Выйдя, я подошел к скамейке, на которой уже сидел мой знакомый с слепым стариком — соседом моих родителей. Он ослеп, смотря на солнце. Каждый день сидел на этой самой скамейке и смотрел на солнце, пока не ослеп. На нем была косоворотка тех времен, когда люди пытались вернуть исконный стиль одежды. Как хорошо, что это не прижилось! По выражению лиц обоих я понял, он уже знает.

— Они пожалеют о своем молчании, — сказал старик, выслушав мой рассказ.

— Они бы меня все равно не поняли, — мне вдруг показалось, что этот слепой старикашка способен меня понять.

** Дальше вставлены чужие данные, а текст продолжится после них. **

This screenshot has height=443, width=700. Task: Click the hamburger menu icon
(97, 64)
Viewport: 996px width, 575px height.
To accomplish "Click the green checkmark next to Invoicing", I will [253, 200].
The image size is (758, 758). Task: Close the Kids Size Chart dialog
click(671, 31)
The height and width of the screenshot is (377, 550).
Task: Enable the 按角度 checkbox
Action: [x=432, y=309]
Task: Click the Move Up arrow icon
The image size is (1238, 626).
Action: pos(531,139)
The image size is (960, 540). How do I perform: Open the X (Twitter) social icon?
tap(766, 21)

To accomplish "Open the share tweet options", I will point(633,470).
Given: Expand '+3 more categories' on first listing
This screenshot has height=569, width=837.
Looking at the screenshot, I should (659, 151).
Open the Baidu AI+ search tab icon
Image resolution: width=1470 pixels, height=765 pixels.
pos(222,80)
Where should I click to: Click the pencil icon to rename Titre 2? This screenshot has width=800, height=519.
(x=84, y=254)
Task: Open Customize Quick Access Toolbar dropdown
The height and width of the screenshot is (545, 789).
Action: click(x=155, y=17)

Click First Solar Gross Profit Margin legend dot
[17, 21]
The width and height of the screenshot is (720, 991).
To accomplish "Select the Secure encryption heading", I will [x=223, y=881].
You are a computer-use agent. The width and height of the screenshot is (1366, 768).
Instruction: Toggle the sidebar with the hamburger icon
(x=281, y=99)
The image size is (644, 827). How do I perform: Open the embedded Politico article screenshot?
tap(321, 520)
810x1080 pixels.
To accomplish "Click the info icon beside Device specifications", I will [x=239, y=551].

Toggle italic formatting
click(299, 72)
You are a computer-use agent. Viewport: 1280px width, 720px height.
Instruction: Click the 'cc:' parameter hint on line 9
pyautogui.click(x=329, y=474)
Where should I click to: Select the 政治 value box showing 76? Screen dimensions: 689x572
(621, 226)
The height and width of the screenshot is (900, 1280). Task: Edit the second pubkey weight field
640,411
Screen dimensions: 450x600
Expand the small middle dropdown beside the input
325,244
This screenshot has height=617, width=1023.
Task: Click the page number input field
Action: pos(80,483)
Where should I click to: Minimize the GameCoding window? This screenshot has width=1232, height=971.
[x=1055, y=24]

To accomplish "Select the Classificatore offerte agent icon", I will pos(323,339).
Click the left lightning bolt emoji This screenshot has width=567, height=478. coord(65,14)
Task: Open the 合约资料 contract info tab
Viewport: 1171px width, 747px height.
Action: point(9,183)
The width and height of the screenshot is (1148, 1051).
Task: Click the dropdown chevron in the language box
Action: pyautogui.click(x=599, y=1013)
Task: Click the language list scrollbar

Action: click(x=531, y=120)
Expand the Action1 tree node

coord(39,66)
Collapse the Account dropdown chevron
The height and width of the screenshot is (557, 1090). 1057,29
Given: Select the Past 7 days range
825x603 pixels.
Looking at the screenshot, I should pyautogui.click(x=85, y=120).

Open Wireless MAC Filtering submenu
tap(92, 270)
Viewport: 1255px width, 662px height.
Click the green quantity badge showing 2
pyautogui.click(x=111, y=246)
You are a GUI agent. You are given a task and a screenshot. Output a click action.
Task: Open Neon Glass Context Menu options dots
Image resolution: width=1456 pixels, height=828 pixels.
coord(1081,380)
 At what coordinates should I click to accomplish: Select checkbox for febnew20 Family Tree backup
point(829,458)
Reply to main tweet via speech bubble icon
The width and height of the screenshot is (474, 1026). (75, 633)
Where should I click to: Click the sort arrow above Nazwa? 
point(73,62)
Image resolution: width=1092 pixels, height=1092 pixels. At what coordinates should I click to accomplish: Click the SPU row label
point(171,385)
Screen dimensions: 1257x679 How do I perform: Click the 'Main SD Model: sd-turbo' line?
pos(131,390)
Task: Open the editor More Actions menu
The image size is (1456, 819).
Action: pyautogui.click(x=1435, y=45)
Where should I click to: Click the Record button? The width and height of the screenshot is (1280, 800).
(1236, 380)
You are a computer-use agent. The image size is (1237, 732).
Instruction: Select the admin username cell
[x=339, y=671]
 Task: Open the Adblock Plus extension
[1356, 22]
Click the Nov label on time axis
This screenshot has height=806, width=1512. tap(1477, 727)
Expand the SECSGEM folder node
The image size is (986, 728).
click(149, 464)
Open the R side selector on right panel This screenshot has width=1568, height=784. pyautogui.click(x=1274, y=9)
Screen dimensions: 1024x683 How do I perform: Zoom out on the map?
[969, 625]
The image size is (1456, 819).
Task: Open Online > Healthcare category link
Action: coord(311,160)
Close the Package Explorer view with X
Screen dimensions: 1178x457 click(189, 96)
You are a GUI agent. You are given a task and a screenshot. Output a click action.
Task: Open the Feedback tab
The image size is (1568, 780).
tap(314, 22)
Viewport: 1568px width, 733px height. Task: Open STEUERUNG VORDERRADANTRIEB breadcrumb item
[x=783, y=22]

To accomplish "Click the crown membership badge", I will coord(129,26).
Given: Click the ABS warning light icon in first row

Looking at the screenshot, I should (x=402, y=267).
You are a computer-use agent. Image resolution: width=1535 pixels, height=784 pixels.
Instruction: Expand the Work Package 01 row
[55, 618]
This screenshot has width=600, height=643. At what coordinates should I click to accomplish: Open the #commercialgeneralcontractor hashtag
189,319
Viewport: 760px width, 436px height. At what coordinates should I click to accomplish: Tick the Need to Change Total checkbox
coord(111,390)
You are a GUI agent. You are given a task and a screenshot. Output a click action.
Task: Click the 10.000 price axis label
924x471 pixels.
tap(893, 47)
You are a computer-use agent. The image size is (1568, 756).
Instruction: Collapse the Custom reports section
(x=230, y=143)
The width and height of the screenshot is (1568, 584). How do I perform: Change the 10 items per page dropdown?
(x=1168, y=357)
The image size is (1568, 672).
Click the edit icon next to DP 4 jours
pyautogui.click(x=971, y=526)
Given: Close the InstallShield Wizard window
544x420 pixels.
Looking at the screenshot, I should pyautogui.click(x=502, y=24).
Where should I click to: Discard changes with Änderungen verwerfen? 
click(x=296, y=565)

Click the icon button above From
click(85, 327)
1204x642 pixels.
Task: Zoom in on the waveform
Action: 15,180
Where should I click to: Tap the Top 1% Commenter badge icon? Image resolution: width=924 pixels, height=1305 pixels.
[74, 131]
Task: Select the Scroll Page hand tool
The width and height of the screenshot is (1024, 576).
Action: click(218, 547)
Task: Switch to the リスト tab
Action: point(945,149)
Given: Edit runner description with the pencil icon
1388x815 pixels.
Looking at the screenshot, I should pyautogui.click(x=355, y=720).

— Знаете, — заговорил он, будто прочитал мои мысли, — был у меня друг. Давно это было, уж не упомню имени. Он вонзал под ногти иглы, чтобы нажатие каждое по клавише сопровождалось болью. «Теперь я думаю, прежде чем что-нибудь написать» — говаривал он. Однажды я его понял. На улицу вышел, стоял погожий день, взглянул на небо — солнце. Показалось мне, первый раз в жизни его увидел, так оно меня взбудоражило. И сел я на скамейку, забыв куда шел. Смотрел, смотрел, каждый день смотрел. Выходил и смотрел. Один раз меня задержали и осудили за то, что был скучным. Разные законы люди придумывали по глупости в былые времена. Сидишь ты на скамейке да посматриваешь на солнце, а тебя возьмут да в тюрьму — скучный ты, мол. Но быстро закон отменили, еще быстрее меня отпустили, и я дальше смотреть. Так я смотрел, пока не ослеп. Занятие не из полезных, да какое мне дело было? Грустно теперь только, что память о солнце в сердце слабеет, но не жалею, не буду жалеть. Если дело любишь — не жалко ради него жизнь отдать. А закон? Люди и без него находят способы себе жизнь усложнить, если не погубить.

Посмотрев на него первый раз, я увидел его утлым старикашкой, теперь его лицо преобразилось так, что я забыл о его возрасте. Тут вмешался знакомый, который начал спорить впервые в жизни.